| THE TASK |
The word "target" occurs in some of the lines below; copy each of those lines.

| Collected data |

- - -

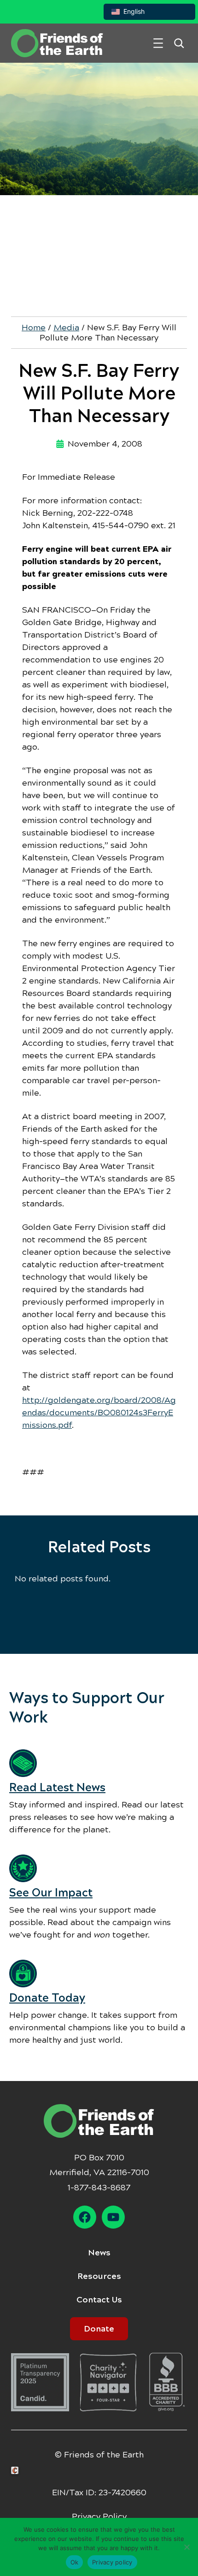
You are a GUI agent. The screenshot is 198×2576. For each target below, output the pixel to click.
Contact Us (99, 2300)
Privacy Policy (99, 2516)
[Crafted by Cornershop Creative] (16, 2470)
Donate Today (47, 1998)
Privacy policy (112, 2562)
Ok (74, 2562)
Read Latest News (57, 1788)
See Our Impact (51, 1893)
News (99, 2253)
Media (66, 327)
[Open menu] (158, 43)
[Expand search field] (179, 43)
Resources (99, 2276)
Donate (99, 2329)
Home (34, 327)
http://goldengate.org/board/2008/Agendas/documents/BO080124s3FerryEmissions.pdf (99, 1412)
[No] (186, 2547)
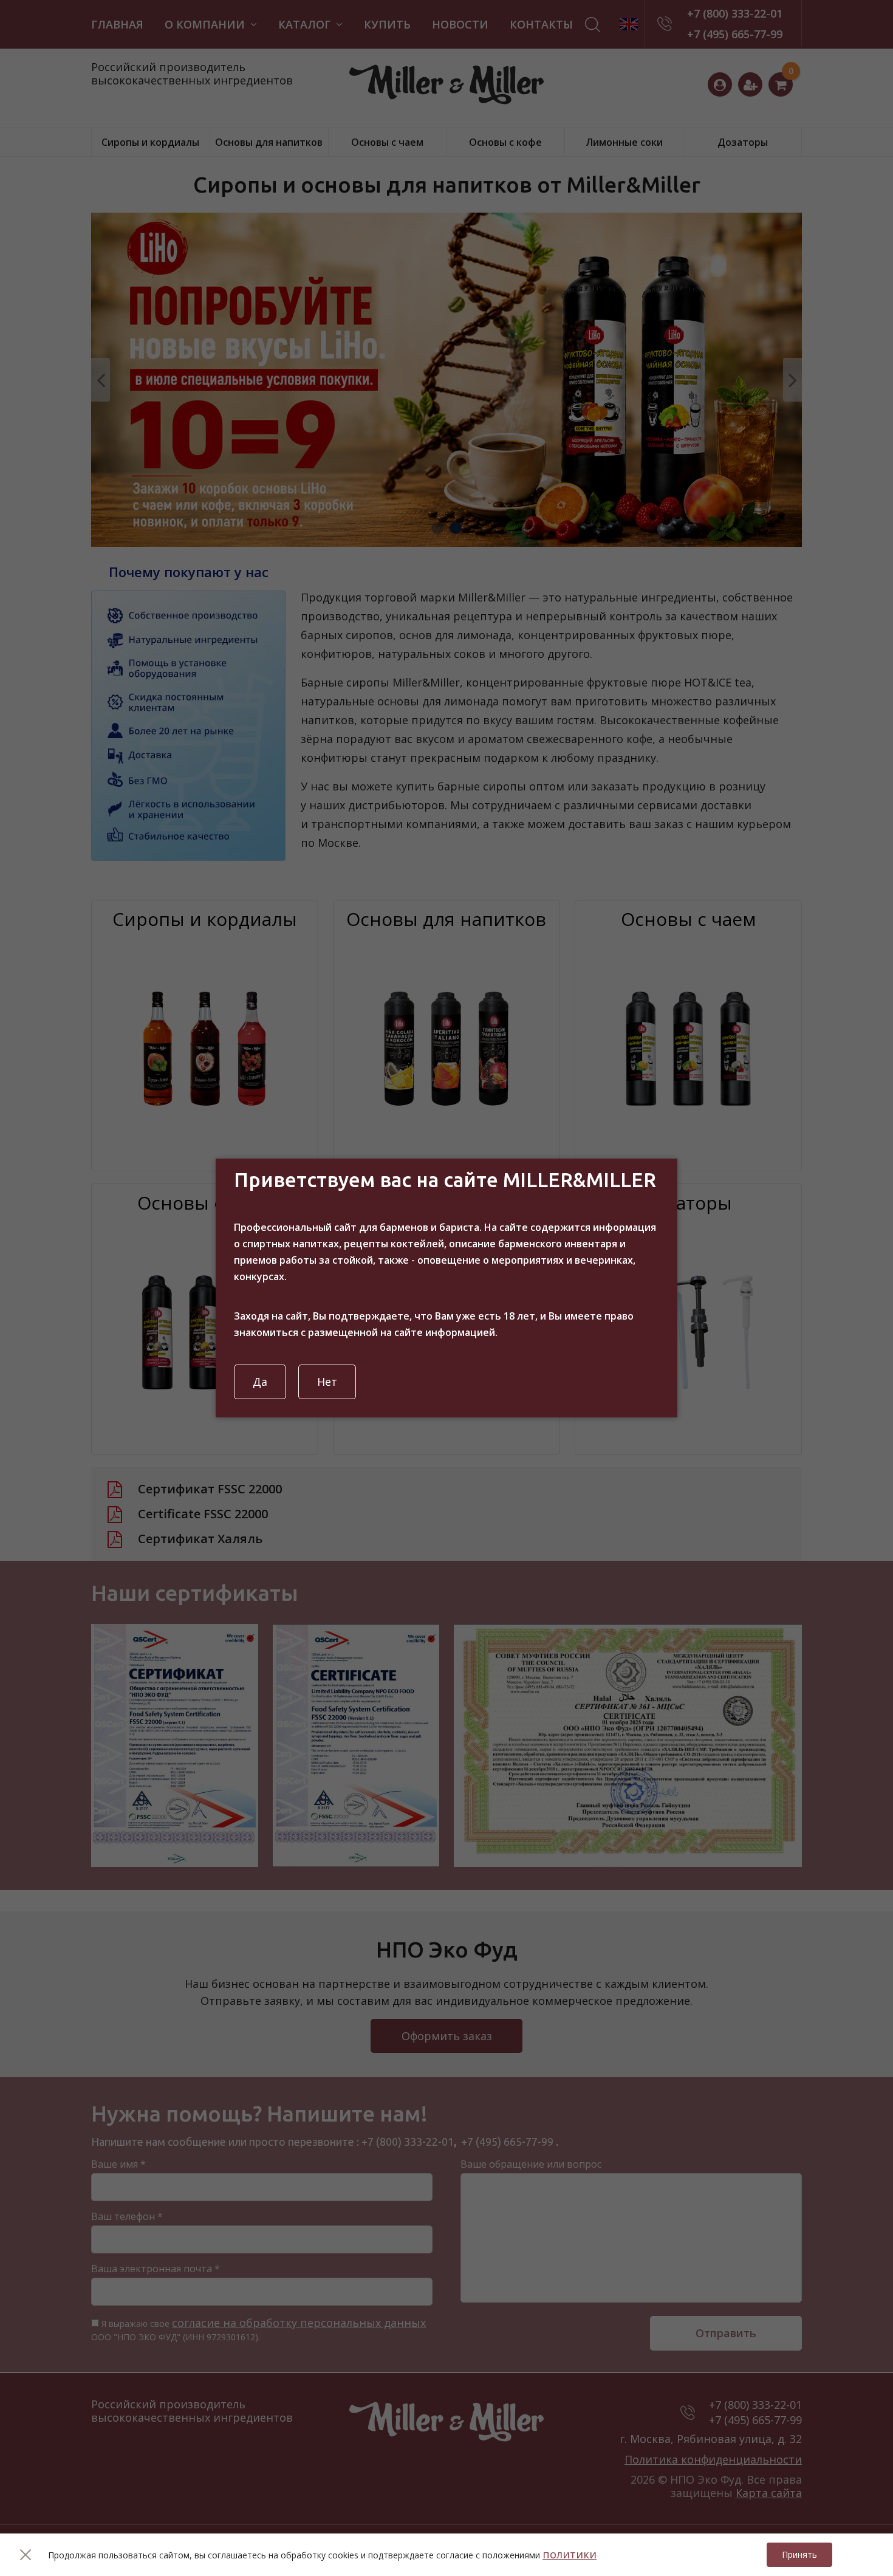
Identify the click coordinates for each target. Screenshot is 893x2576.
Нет (327, 1381)
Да (260, 1381)
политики (569, 2554)
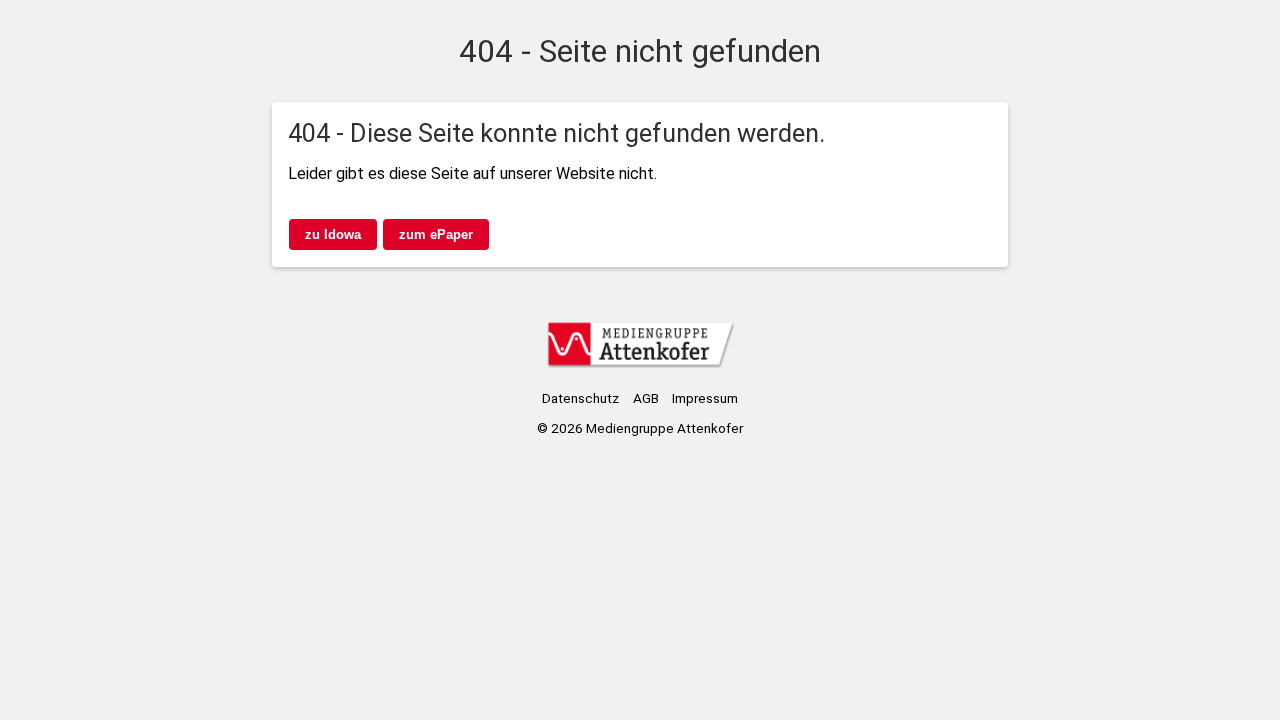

- - -

| RESPONSE TO THE EXERCISE |
You are a GUI agent. The screenshot is 198×2576. For each target below, output the pixel to click.
Identify the click coordinates for each target. Screenshot is 893x2576.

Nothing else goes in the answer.